April Salter, a Plum Creek spokeswoman, agreed. She noted that Florida has a history of rambling, incoherent developments as glimpsed in areas such as the suburbs of Orlando — which she noted used to be citrus groves.

“The key is that [sector plans] were put in place to escape the pattern of the past,” Salter said. “The history of our land is that we’ve converted from agricultural land to subdivisions without a lot of planning for the future.”

Byerly counters that the sector plan does nothing that the Comprehensive Plan isn’t already doing.

What would these developments look like exactly?

Jackson forecasts two types of mixed-use employment centers.

One would be light manufacturing and freight- oriented built along the Highway 301 / State Road 20 corridor near the CSX railway.

The other would be aimed at research and development — likely related to technology and in partnership with the university.

Jackson said no employers have committed to filling the proposed spaces yet, but because of the long timeline, he’s not concerned. He said it takes extra wooing to attract a company’s interest in settling with a Plum Creek development. “Companies making decisions like that take a long time,” he said. “And the fact that we don’t have [properly zoned] land yet makes it more difficult.”

The Plum Creek sector plan is pending approval by the Alachua County Commission — an issue that probably won’t be up for vote until mid-2015.

Plum Creek in the present: What Alachua County’s largest private landowner is doing with its land at the moment

On a steaming early August afternoon, James Rhue stood in a clearing among rows of pine trees, watching as a log-grappling excavator stacked and loaded pine logs onto a truck. Rhue is a logging crew supervisor with Pritchett Inc., a company that subcontracts for Plum Creek.

For Rhue, logging is a family business. His brother drove a hopper 100 yards away. His brother-in-law and son work on other crews within the company.

“It’s done me well,” he said. “I like being in the woods. I love being outside. This is what I’ve always done.

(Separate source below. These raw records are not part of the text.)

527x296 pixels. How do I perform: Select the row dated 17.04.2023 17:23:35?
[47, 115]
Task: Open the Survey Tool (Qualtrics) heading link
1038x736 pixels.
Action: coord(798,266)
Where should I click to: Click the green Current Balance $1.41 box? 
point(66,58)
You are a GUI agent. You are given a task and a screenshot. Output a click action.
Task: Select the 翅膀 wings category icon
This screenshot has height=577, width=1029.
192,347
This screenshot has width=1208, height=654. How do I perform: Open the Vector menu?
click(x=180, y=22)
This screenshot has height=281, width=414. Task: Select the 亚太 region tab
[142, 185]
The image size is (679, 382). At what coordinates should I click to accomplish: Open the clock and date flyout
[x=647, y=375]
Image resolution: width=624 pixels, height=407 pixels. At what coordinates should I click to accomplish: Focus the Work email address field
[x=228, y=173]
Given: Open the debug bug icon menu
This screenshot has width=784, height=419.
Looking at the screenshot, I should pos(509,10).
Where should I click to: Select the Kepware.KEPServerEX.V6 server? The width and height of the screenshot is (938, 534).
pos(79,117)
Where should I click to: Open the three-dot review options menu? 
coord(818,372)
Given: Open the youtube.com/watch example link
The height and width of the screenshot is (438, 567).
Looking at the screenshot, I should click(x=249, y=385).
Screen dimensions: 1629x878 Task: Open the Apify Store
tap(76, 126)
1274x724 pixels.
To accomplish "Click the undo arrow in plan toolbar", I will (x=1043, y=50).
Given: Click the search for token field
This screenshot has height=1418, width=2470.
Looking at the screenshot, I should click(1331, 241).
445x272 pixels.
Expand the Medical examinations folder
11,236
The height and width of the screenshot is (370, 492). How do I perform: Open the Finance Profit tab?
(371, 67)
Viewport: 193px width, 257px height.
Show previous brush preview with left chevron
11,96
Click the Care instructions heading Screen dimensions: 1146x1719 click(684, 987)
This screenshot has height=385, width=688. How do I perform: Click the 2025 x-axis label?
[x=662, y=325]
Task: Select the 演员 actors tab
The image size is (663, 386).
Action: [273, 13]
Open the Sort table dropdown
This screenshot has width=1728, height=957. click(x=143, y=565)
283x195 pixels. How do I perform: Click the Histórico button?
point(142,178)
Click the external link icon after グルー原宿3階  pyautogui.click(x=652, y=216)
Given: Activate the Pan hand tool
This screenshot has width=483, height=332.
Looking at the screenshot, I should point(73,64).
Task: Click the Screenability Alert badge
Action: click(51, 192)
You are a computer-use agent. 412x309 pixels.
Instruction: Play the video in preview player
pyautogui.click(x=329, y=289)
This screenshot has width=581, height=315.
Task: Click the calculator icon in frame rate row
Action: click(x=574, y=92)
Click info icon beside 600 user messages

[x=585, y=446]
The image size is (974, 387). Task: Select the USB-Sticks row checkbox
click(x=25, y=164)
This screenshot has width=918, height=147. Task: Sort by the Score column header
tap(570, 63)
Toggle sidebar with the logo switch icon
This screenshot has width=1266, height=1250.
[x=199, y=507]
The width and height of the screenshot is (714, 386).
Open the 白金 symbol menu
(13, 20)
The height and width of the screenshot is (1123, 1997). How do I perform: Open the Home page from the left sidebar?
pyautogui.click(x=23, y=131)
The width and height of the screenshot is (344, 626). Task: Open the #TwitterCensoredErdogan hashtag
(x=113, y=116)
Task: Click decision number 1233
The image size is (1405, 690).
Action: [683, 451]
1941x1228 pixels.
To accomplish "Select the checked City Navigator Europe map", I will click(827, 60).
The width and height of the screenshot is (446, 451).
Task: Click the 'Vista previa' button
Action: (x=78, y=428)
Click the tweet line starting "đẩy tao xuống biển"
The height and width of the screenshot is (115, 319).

I came straight out of high school, and I always knew what I wanted to do.”

Managing the timber forests, to Rhue, is one vein of conservation.

Greg Galpin, Plum Creek’s senior manager of planning for Florida, explains the practice of silviculture in a nutshell as “the science of growing and managing timber.”

Plots of trees of at various stages of growth spread across the property like a patchwork quilt. At one point along an access road, you can see the convergence of three ages of trees: three years old / about 4 feet tall;
8 years old / about 15 feet tall; 22 years old / towering above the rest of the forest.

Plum Creek has negotiated contracts with certain sawmills across the state. Large timber usually goes to Cross City. Eight-to-ten inch logs go to Lake City to make 2x4s.

Anything smaller goes to a pulp mill such as Georgia Pacific in Palatka. Pulp – cellulose – is significant because it’s actually used in cellphone and TV screens among other products.

Clear-cutting the land does happen. It rests two years before going back into production.

Forestry land owned by Plum Creek doesn’t only grow pine trees. Much of the land in Alachua County is shared with hunting clubs, evidenced by the occasional automatic feeder, tree stand and corn plot.

GRU runs utility lines through the property and maintains five wells on the land. Plum Creek lets UF plant test plots for various agriculture research projects. It also hosts a Florida Fish and Wildlife Conservation Commission “recipient area” for the release of relocated gopher tortoises – marked by a black mesh fence about 2 feet high surrounding the perimeter of the about 500-acre plot that also has pine trees growing on it for harvest. It can hold about 17,000 tortoises per the density regulations.

“You have got to be an environmental steward,” Rhue said, “or the land won’t always be here.”